Celebrity doctor warns we should wear toxic sunscreen while talking on our cellphone or using our computer

The fear of getting skin cancer drives many people to wear sunscreen every time they leave the house, even if their plans don’t include spending time outdoors. The sunscreen industry has embraced this line of thinking, which is one big reason that Vitamin D deficiencies are soaring in this country. Melanoma is certainly something worth fearing, and it’s understandable that people want to do everything they can to avoid it. Unfortunately, the amount of misinformation out there continues to pile up and it could be doing more harm than good.

You only need to take a look at the latest “advice” from Dr. Howard Murad to see an example. As a dermatologist to celebrities, his opinion is often sought by the media, but his recent comments on a UK talk show are nothing short of baffling.

The doctor said that people need to wear sunscreen while they are using computers or talking on cell phones because the blue light they emit can cause skin damage. He said that four days in front of a screen are equal to spending 20 minutes in the sun. Coincidentally, this is exactly how much sun most people should be getting each day in order to produce the proper levels of Vitamin D.

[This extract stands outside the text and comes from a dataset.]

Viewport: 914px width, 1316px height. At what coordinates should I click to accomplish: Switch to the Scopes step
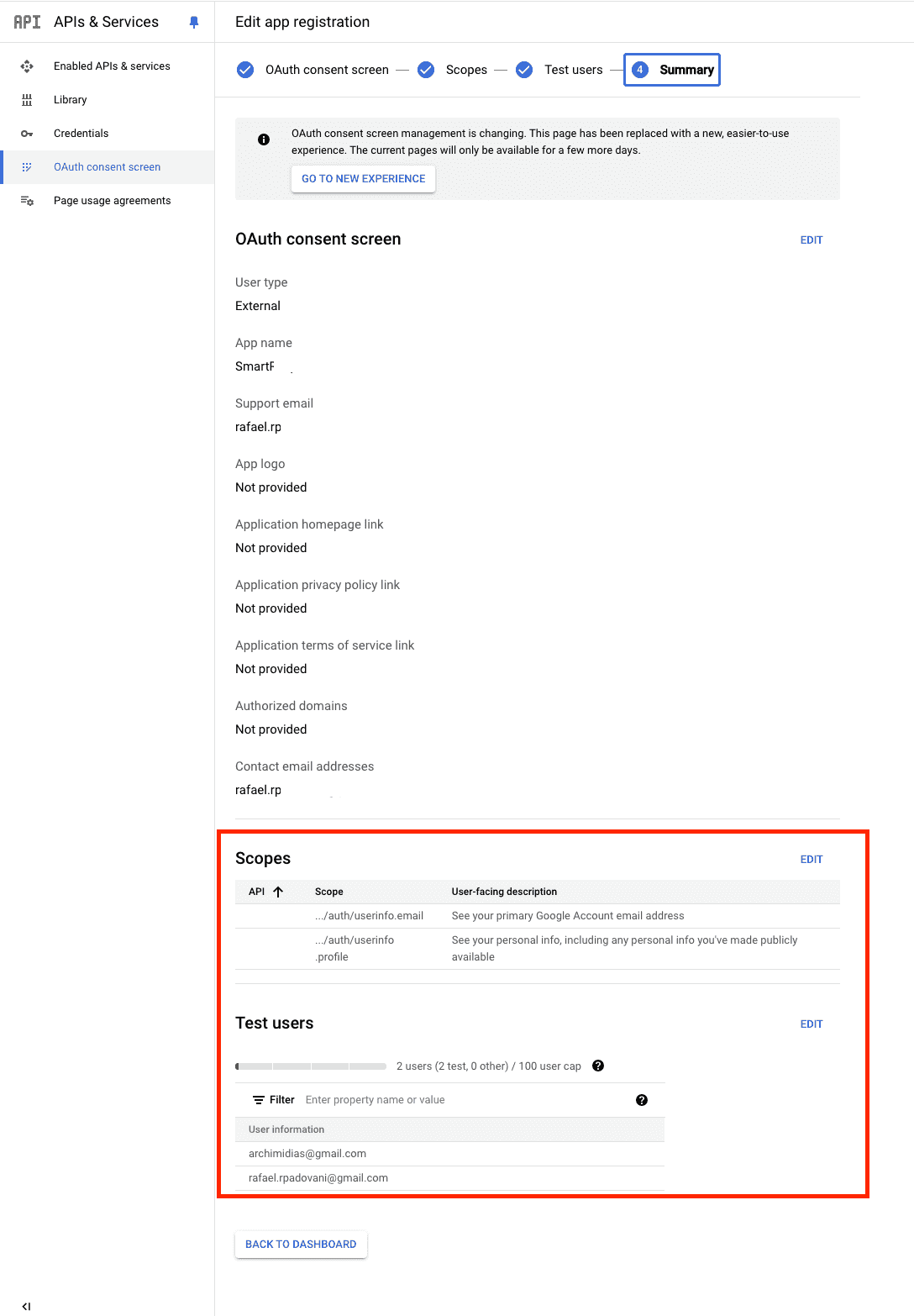coord(467,70)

This advice is particularly questionable when you consider the fact that most people who spend a lot of time in front of screens are going to be deficient in Vitamin D in the first place. A recent study in Canada found that more than nine out of ten office workers do not get enough Vitamin D, and three-fourths are deficient. These people should be doing more to try and get some UVB rays rather than trying to block them entirely.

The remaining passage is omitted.